Comme toujours quand ça ne va pas et qu’on ne sait pas vraiment pourquoi, j’ai commencé à envisager un changement de vie total: devenir prof, travailler dans l’humanitaire, devenir moi-même photographe ou même lancer une entreprise de décoration ! Cela m’excitait pendant un mois ou deux mais je retournais toujours à la case départ. J’étais assez perdue.

Ce qui est drôle c’est que j’ai reçu, durant cette période, des offres d’embauche que la plupart des gens de mon industrie rêveraient de recevoir – mais curieusement il manquait toujours quelque chose. J’avais peur de répéter les erreurs qui m’avaient conduite à fuir ma propre vie et à trouver refuge de l’autre côté de la planète.

Les gens qui me connaissent savent que je suis une fonceuse. Je n’ai pas peur d’entrer en contact avec qui que ce soit. Alors on me demandait sans cesse ce qui me retenait de passer à l’action. En fait, le problème n’était pas la peur d’aller chercher le job de mes rêves mais simplement de savoir lequel.

Mes voyages m’ont menée en Australie, en Nouvelle Zélande, en Russie… J’ai vécu des choses extraordinaires, mais je ne savais toujours pas à qui j’allais envoyer mon CV en rentrant.

Quand je suis rentrée à Paris, toujours en plein questionnement, j’ai fait des missions en freelance pour quelques personnes, et c’est là que la solution m’est venue: il n’y avait tout simplement pas de job parfait pour moi. Devoir aller au bureau tous les jours pour faire la même chose, entourée des mêmes personnes, au sein du même environnement, ça me rend dingue.

Le problème – comme beaucoup d’entre vous j’en suis sûre – c’est que je suis intéressée par beaucoup trop de choses et que j’ai une personnalité très contradictoire: à la fois introvertie mais qui aime aussi travailler en équipe.
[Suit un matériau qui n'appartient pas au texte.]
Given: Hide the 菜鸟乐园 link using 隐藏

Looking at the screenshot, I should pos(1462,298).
Alors voilà, je ne pouvais pas me permettre la complaisance: la responsabilité de créer mon job de rêve me revenait, et il me fallait l’élaborer moi-même à partir des différents aspects de ma personnalité.

Et pourquoi? Parce que c'est quand je suis épanouie que je suis capable de mes meilleures performances.
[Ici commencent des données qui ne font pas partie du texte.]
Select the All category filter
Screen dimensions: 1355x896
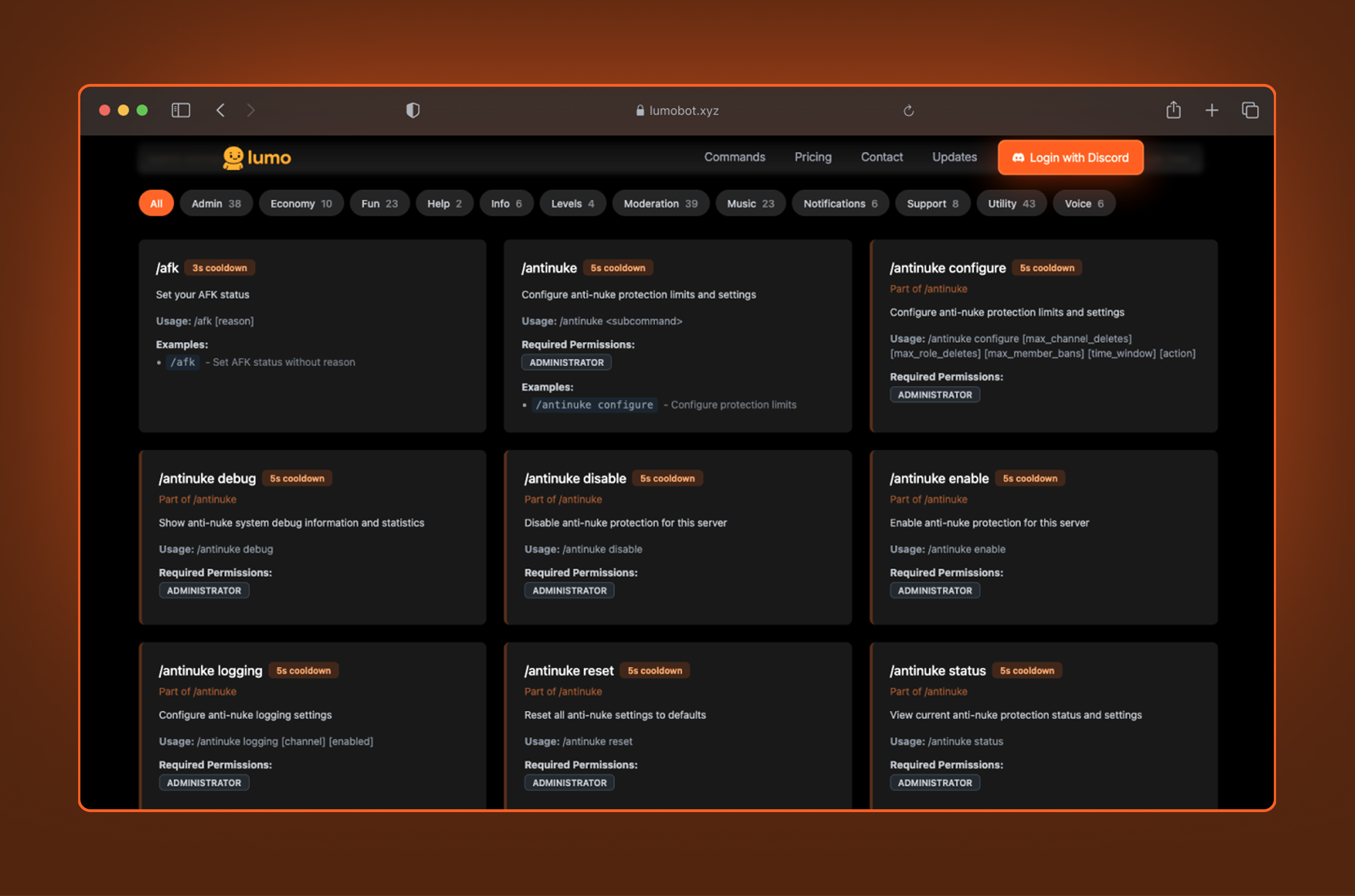click(x=156, y=203)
Bon… Et comment on s’y prend? Comment construit-on son métier en fonction de ses propres besoins et pas le contraire?

En commençant par le commencement: pendant mon année sabbatique je me suis posée beaucoup de questions, j’ai beaucoup réfléchi, je voulais me sortir de ma zone de confort. Je voulais changer, apprendre, surmonter des limites personnelles et malmener la définition que j’avais de moi-même – j’avais enfin le luxe du temps.

Pendant ces mois de liberté il a fallu que je puise profondément en moi et que j’examine précisément mes vraies valeurs et comment il m’était arrivé de les trahir par moments – et en quoi aller contre ses valeurs authentiques était totalement contre-productif sur la durée. Il fallait que je donne plus de sens à ce que je faisais et que je reste à tout moment 100% alignée avec mes valeurs profondes et mes aspirations personnelles.

mes valeurs

N’aie pas peur d’être multifacette, ça ne veut pas dire que tu n’es pas concentrée. Personne ne peut définir qui tu es. Tu peux être plein de choses à la fois.

LA JOIE

Bon nombre de personnes se disent que si elles ne souffrent pas sur leur lieu de travail ça veut dire qu’elles ne travaillent pas. En France en particulier, j’entends mes amis me dire qu’ils se sont forcés à rester tard au bureau même s’ils savent qu’ils sont fatigués et plus du tout productifs. Ils le font pour que tout le monde voit à quel point ils travaillent dur. Mais pourquoi ??!!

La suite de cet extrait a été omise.